Les parents pour mieux vivre cette séparation trouvent des rituels quotidiens. Par exemple la maman n°2 « moi j’appelle tout les soirs comme ça je peux dormir tranquille…c’est le petit rituel qui m’aide à tenir », les parents n°1 disent « on appelle le matin, le soir, on a les photos d’Hélena dans notre chambre, on a des petits films ».

Les professionnelles discernent très bien les émotions liées à cette nouvelle séparation.
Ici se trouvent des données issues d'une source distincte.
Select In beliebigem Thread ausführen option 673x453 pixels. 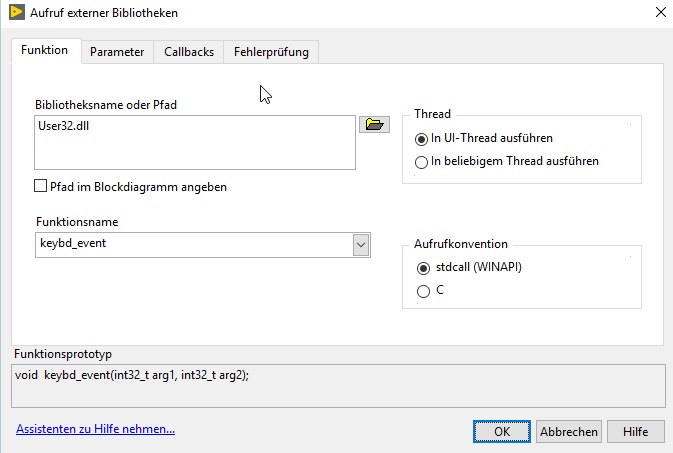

La professionnelle n°1 rapporte : « c’est un choc… vécue comme un échec de ne pouvoir mener sa grossesse à terme… », la professionnelle n°4 ajoute « c’est quelque chose d’intenable, les mamans qui partent de là sans leur bébé, elles sont souvent désemparées, elles partent en pleurs. La séparation est très compliquée. ».

Dans le cadre conceptuel, je décris la séparation comme étant un facteur qui réactive la culpabilité, le sentiment d’échec, de frustration, elle n’a pas son rôle de mère. Ici, les professionnelles confirment se ressenti et les parents, par leurs témoignages l’attestent.

Synthèse :

La détresse parentale est une notion que les professionnelles doivent prendre en compte pour faciliter les liens parents/enfants.